OBIETTIVO DEL COMPITO:
Trascrivi tutti i record come elenco numerato, tralasciando le righe vuote.

Dati registrati:
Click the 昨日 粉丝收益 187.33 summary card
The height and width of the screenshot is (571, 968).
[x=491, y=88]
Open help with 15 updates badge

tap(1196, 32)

ESITO DEL COMPITO:
1. Click the 昨日 粉丝收益 187.33 summary card
2. The height and width of the screenshot is (571, 968).
3. [x=491, y=88]
4. Open help with 15 updates badge
5. tap(1196, 32)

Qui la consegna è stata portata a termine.